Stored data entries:

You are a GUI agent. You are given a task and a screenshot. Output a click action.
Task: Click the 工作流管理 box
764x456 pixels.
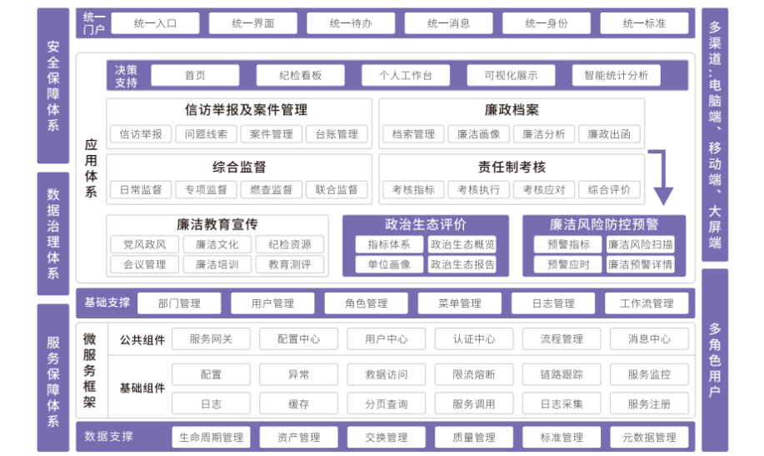point(647,303)
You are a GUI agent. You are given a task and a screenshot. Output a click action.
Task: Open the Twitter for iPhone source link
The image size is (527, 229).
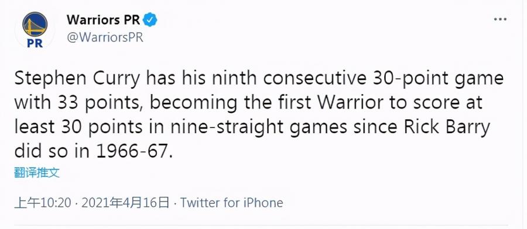click(x=231, y=203)
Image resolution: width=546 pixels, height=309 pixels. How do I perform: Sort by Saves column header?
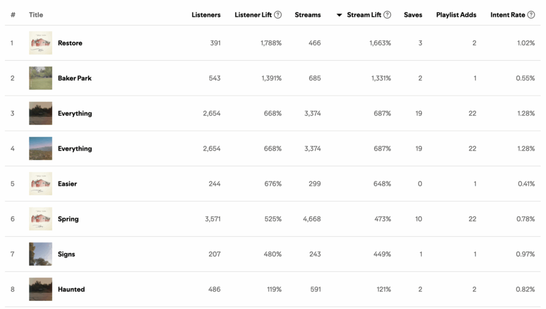click(413, 14)

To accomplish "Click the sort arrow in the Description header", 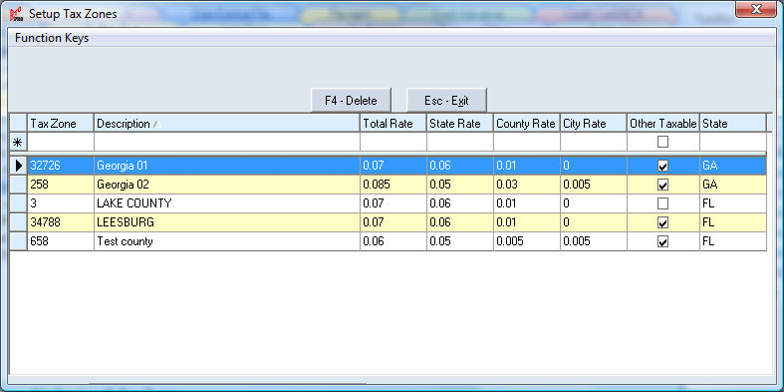I will pos(156,124).
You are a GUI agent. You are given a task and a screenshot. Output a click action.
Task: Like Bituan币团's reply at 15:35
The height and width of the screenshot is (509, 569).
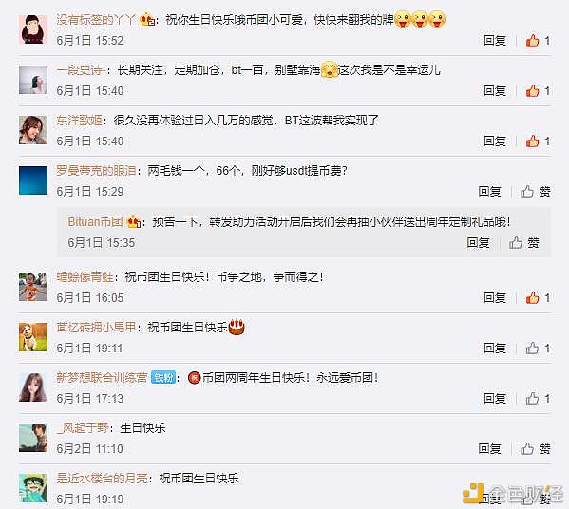(x=523, y=243)
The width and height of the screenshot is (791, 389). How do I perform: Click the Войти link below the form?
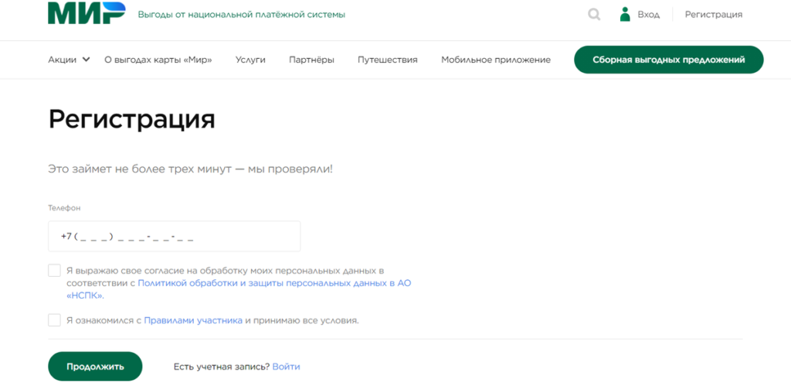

- _What you are asked to do_: Set down exactly, and only, the lines from the one containing "Task: Like Bituan币团's reply at 15:35" through the last line of the entries. Pictures do not belong in the copy.

- _Result of this exercise_:
Task: Like Bituan币团's reply at 15:35
The height and width of the screenshot is (509, 569).
(x=523, y=243)
The width and height of the screenshot is (791, 389). How do I perform: Click the Войти link below the form?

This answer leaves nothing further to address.